Input data:
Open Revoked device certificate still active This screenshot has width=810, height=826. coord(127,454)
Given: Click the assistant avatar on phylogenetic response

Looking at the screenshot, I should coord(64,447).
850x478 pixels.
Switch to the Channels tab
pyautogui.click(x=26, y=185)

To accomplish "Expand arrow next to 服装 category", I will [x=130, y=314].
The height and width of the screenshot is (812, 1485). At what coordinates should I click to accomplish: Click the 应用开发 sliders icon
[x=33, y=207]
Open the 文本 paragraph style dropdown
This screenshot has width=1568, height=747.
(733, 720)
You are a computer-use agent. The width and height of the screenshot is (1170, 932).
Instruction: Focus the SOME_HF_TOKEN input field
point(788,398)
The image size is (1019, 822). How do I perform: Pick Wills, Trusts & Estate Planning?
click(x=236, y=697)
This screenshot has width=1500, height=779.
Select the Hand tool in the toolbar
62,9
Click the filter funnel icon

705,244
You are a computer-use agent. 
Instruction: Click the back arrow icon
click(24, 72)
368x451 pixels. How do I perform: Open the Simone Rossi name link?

Exercise:
Write out every line of the records above verbatim.

Expected answer:
Open Revoked device certificate still active This screenshot has width=810, height=826. coord(127,454)
Given: Click the assistant avatar on phylogenetic response

Looking at the screenshot, I should coord(64,447).
850x478 pixels.
Switch to the Channels tab
pyautogui.click(x=26, y=185)

To accomplish "Expand arrow next to 服装 category", I will [x=130, y=314].
The height and width of the screenshot is (812, 1485). At what coordinates should I click to accomplish: Click the 应用开发 sliders icon
[x=33, y=207]
Open the 文本 paragraph style dropdown
This screenshot has width=1568, height=747.
(733, 720)
You are a computer-use agent. The width and height of the screenshot is (1170, 932).
Instruction: Focus the SOME_HF_TOKEN input field
point(788,398)
The image size is (1019, 822). How do I perform: Pick Wills, Trusts & Estate Planning?
click(x=236, y=697)
This screenshot has width=1500, height=779.
Select the Hand tool in the toolbar
62,9
Click the filter funnel icon

705,244
You are a computer-use agent. 
Instruction: Click the back arrow icon
click(24, 72)
368x451 pixels. How do I perform: Open the Simone Rossi name link?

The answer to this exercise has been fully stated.